What has been decided after evaluating the technology in place at each bank?

For the time being the decision has been made locally to convert the core banking system of DBS Kwong On to that used by Dao Heng because we have a bigger portfolio and our product offering is richer than Kwong On's. Having said that there are some regional platforms that DBS will roll out - for instance, the treasury and markets system, Murex, will be rolled out for Hong Kong. So will be the PeopleSoft general ledger and HR system. For Dao Heng Bank we will also migrate our card system to a new one called Vision Plus from PaySys.

We are in the planning process of moving some of the other operations to Singapore, for instance remittance and treasury, but others will be centralized in Hong Kong, such as trade finance. We have to identify where we have the most appropriate skills and leveragable scale of business. All these arrangements will be subject to HKMA's approval.

Consolidating the two mainframe centres brings quite a lot of cost savings, because even just the operating system required can cost over US$1 million a year. We are now at the stage of deciding whether we should have the host in Singapore, but the client server systems will of course remain in Hong Kong.

A few months ago a hardware failure at HSBC that disabled branches and ATMS for several hours brought into the public eye the issue of redundancy. What kind of back-up considerations have you made with your systems?

We have redundancy and hot back-up right now in Hong Kong. The issue is that we have to have better checking on the drills and training involved with this kind of situation so everyone knows what steps need to be taken. You really cannot afford to have down time.

DBS executives cited the customer relationship management (CRM) expertise at Dao Heng as one of the reasons they were interested in it. How is your expertise in this area being assimilated into the newly merged entity?
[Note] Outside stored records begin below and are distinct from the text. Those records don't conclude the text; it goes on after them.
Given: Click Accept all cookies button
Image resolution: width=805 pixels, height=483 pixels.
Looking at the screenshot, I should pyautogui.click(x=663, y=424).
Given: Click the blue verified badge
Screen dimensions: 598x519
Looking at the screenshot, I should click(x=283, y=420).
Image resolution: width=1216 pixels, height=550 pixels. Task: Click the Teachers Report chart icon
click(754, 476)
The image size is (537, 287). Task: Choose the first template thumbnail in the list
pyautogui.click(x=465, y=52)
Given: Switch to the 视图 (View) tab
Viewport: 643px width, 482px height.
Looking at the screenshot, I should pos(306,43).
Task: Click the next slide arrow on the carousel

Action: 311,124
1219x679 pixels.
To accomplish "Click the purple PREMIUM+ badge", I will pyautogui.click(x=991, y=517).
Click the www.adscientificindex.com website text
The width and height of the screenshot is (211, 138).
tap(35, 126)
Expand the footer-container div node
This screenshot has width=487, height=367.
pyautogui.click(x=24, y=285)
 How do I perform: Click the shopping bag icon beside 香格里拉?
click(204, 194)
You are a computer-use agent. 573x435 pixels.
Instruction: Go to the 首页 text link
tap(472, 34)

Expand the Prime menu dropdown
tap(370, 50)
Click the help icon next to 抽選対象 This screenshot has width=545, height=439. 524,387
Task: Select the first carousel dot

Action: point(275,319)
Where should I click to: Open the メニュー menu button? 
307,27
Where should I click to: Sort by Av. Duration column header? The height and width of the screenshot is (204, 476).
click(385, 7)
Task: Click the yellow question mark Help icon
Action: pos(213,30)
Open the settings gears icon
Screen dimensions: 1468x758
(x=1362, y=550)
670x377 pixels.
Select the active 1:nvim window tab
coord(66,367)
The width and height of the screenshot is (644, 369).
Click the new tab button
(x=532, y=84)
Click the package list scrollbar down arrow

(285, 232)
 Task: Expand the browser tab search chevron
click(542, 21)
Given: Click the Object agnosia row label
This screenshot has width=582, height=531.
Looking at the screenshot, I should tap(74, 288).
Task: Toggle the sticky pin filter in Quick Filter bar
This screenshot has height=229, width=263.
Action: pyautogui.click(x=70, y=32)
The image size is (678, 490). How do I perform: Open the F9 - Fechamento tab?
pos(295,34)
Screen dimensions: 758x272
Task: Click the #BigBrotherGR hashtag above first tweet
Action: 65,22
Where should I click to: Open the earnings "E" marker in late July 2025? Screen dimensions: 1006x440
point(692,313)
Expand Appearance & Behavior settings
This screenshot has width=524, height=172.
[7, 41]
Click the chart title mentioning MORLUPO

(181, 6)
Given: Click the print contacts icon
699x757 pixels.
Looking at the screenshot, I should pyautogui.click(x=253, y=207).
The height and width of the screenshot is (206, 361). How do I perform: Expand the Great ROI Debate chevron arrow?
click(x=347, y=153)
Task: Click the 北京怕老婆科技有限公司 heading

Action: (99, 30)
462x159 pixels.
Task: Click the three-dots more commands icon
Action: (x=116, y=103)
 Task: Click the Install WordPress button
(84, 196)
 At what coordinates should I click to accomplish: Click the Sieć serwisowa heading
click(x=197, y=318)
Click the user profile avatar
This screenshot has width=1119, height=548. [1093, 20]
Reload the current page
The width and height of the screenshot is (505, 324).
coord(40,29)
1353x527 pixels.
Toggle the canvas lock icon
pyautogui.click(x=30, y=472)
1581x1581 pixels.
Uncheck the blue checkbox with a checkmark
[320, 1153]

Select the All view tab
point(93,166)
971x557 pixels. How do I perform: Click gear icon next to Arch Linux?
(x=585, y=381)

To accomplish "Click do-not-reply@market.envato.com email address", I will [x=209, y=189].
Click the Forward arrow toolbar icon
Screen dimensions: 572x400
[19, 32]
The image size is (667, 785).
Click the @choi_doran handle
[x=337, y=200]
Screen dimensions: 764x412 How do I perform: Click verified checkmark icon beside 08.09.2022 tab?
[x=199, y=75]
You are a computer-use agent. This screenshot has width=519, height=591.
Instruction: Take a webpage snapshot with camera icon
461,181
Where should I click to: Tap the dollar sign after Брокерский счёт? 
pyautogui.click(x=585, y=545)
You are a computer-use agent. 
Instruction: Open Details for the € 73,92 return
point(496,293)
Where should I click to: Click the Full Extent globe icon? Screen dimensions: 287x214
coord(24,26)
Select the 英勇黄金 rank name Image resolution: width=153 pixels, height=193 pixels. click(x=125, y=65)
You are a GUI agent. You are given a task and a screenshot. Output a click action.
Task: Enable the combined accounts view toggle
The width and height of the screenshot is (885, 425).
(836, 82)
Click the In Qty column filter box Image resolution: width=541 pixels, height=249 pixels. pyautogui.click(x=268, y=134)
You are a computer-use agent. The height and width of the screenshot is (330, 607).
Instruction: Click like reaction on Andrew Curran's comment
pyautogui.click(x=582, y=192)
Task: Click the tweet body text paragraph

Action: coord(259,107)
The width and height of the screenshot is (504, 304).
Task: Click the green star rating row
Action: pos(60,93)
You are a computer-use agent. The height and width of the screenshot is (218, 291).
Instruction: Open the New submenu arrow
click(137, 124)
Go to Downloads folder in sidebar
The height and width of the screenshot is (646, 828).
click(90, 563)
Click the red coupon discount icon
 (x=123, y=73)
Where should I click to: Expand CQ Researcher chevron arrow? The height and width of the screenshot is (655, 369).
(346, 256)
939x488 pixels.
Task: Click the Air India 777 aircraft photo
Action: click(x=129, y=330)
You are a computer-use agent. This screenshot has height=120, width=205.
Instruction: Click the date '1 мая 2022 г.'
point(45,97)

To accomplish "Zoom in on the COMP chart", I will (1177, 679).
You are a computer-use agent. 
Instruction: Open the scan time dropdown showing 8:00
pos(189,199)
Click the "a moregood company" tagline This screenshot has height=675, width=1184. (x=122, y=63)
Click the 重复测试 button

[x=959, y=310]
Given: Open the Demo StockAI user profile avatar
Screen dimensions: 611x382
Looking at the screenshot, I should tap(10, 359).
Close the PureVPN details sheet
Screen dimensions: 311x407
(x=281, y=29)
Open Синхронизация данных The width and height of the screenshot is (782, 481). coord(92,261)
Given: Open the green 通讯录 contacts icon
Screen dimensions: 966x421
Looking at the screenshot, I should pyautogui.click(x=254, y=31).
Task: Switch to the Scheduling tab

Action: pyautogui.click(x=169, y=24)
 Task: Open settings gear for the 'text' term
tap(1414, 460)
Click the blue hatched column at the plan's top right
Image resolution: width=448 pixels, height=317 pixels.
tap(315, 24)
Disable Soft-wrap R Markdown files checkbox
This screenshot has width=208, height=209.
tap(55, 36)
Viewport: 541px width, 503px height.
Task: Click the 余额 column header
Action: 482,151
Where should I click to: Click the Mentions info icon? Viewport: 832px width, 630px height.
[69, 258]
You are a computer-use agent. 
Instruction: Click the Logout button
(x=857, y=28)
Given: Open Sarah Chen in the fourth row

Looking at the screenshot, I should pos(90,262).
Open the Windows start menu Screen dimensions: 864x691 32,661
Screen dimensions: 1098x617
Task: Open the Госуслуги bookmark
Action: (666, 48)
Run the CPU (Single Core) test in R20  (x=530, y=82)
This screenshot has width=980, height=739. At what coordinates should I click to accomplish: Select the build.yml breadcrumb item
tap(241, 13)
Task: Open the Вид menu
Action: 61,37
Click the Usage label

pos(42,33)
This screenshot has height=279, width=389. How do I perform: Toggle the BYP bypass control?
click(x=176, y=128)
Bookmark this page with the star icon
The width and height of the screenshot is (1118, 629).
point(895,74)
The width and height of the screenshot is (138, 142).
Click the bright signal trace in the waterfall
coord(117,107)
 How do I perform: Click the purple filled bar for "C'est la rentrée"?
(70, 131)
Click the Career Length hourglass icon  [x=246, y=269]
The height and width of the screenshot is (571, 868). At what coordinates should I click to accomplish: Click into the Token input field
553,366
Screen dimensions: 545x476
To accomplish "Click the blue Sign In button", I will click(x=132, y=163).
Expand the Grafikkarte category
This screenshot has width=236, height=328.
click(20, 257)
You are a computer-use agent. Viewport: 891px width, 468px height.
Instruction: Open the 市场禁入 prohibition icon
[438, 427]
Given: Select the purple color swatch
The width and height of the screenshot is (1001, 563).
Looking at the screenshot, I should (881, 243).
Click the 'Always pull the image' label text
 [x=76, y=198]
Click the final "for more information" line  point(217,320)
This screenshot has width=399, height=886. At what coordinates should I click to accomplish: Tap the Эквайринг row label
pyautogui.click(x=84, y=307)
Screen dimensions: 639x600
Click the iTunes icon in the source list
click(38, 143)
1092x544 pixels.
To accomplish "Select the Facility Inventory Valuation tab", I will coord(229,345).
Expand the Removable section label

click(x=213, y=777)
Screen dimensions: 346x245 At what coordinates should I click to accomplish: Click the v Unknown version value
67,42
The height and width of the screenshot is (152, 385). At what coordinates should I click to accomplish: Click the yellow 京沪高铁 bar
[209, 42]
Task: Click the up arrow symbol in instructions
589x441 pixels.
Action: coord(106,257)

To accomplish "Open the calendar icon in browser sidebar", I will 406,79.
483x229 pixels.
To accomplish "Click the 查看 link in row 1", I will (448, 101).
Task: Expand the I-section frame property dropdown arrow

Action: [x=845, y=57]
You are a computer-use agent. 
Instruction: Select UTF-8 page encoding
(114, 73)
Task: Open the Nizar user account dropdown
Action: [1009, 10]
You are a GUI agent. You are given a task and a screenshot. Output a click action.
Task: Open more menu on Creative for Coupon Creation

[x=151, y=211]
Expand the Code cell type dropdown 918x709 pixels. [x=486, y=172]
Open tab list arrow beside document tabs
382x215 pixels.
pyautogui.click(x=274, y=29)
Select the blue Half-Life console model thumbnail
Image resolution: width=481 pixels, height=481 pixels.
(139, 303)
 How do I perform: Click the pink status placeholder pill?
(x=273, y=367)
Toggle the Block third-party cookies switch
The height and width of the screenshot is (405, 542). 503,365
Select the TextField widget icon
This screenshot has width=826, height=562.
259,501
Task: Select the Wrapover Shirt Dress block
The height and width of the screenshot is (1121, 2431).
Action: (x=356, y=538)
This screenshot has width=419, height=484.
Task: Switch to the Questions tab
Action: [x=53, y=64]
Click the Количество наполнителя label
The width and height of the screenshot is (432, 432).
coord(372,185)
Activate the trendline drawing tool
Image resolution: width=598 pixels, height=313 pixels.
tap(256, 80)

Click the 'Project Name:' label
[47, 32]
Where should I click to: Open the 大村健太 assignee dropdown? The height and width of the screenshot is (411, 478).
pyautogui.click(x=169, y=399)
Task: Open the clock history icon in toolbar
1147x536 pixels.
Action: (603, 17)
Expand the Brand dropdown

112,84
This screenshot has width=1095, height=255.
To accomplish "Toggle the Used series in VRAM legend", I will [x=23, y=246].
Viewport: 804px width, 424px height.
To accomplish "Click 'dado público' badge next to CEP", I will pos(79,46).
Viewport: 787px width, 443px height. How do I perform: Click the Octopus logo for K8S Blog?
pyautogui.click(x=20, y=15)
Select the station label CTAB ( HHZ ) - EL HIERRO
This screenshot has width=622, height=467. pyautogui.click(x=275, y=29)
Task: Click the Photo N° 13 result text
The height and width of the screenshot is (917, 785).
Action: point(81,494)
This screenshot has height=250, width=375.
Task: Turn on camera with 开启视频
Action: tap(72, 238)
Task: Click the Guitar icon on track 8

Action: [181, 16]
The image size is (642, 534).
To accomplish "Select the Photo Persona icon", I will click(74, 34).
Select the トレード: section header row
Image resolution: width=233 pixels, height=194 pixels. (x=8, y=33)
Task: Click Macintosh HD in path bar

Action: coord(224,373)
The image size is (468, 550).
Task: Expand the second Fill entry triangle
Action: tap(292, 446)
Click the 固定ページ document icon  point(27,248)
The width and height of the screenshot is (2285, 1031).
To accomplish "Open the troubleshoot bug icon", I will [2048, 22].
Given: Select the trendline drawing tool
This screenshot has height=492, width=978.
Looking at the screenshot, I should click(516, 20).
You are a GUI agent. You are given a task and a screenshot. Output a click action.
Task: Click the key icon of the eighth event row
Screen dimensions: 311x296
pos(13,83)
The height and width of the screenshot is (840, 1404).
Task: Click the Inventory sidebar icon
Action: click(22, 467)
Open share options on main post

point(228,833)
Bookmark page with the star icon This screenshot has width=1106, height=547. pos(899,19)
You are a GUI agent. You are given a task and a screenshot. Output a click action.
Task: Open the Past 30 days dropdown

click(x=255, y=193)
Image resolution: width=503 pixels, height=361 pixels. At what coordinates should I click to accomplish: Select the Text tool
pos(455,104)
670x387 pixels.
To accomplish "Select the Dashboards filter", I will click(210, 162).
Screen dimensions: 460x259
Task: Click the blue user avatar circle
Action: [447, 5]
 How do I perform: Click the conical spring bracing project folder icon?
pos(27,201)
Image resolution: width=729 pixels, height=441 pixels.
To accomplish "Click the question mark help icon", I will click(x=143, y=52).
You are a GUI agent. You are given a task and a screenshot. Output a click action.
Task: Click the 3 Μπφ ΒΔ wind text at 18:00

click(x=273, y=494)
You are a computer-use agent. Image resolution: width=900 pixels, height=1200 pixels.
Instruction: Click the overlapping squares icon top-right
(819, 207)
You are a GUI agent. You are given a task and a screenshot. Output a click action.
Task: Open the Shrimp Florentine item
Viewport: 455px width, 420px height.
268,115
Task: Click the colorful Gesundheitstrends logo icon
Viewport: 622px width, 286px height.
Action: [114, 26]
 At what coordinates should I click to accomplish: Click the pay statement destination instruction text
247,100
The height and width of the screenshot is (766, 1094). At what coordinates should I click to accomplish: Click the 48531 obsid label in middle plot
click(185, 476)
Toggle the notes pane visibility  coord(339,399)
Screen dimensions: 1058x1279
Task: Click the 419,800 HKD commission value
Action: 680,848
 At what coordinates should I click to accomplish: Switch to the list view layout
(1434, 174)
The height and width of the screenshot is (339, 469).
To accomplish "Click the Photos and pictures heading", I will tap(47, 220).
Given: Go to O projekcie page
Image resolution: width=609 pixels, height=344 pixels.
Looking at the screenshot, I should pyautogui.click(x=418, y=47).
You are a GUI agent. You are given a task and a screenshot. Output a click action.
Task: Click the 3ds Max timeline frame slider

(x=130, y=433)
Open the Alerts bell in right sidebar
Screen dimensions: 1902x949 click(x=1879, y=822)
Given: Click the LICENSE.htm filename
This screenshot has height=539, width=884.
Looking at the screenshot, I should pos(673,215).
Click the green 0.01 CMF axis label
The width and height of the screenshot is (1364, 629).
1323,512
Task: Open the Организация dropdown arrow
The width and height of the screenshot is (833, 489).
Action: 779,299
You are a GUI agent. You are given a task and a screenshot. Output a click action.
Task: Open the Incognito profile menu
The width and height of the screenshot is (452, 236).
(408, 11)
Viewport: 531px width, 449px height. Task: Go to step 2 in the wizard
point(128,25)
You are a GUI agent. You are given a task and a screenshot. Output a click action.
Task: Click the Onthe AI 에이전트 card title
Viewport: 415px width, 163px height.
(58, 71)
One has to make it clear that for CRM there are two parts. There is the operational side and then the analytical side. Operationally both DBS and Dao Heng have been using Siebel for things such as call centres, sales tracking and contact management. This similarity in systems was a happy coincidence and one of the reasons DBS was interested in Dao Heng.

On the analytical side we have been using NCR's Teradata, and I think we will continue to use it. Whether we roll that out to DBS we don't know yet. So far our people have been very happy with the analytical CRM we have, especially the infrastructure we have built. If you talk to the division managers in the marketing side or the business side they always say how they appreciate having solid scientific data to work on.

CRM is a journey that should be done step by step. You have to clean the data first and get an infrastructure in place where you can use that extracted data very quickly for a range of different purposes.

Some banks go in without looking at the data and say they want to do a loyalty program or campaign management. Of course they can do this, but doing this exercise might take three weeks to three months because they haven't laid the groundwork. For us, with all the infrastructure in place, we can do it in a matter of days.

What tools will you add to your analytical CRM infrastructure in the next stage?

In phase one, which started several years ago, we started with segmentation, a single view of each customer, ad-hoc analysis and analysing the profitability and preferred channels of customers.

Phase two has included credit processing management control (CPMS), analysing risk rates of customers and groups and how we can reduce our credit risk and keep quality control on our portfolio. We also have dynamic relationship management - relating individuals back to certain behaviour groups, or to their household and things like that - and event triggers.

In the next stage we want to bring in retention models and scoring for different categories such as risk, credit and behaviour. For example, if a customer's card repayments have been delayed or short for the past few months, that warrants a certain risk score. If they have been withdrawing more cash from the ATM than usual, that might also have an effect. We already have some credit and behaviour scoring tools, but they are just applied to credit cards and not yet to the wider CRM system.